((

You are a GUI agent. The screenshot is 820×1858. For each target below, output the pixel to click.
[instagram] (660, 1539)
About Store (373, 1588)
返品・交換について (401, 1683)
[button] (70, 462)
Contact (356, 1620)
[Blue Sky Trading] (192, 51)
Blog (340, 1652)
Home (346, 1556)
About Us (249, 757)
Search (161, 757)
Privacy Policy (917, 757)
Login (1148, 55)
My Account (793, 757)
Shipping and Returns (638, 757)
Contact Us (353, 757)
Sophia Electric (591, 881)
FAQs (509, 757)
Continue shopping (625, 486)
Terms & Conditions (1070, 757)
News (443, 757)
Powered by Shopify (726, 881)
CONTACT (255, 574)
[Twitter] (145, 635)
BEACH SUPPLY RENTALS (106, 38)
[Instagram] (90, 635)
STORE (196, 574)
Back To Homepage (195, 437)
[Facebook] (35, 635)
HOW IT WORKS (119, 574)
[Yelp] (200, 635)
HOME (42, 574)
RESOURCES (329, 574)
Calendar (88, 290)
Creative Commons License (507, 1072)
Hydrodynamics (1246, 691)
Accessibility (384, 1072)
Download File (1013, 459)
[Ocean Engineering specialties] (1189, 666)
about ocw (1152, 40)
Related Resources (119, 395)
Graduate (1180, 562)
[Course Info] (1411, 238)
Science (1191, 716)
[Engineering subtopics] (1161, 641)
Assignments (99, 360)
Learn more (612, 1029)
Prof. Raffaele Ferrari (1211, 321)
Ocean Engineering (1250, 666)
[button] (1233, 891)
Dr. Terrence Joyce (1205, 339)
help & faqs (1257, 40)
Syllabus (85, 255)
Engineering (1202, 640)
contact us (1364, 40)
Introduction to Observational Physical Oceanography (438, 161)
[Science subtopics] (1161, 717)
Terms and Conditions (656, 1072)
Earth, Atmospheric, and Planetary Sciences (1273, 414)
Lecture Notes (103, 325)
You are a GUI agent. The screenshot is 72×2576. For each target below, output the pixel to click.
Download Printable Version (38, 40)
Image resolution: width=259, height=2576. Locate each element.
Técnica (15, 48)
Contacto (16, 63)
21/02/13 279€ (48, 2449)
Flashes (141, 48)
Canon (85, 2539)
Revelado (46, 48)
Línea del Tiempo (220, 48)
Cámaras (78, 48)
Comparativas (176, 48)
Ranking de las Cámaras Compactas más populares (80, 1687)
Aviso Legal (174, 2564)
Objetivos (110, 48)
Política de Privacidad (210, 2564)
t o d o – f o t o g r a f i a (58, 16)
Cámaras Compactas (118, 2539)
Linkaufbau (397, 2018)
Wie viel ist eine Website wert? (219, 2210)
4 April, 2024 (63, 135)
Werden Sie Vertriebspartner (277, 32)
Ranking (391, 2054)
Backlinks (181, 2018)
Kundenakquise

))

PROBLEM → Of all the lines in the data above, show only those that hold the word "Ranking".

TASK ANSWER →
Ranking de las Cámaras Compactas más populares (80, 1687)
Ranking (391, 2054)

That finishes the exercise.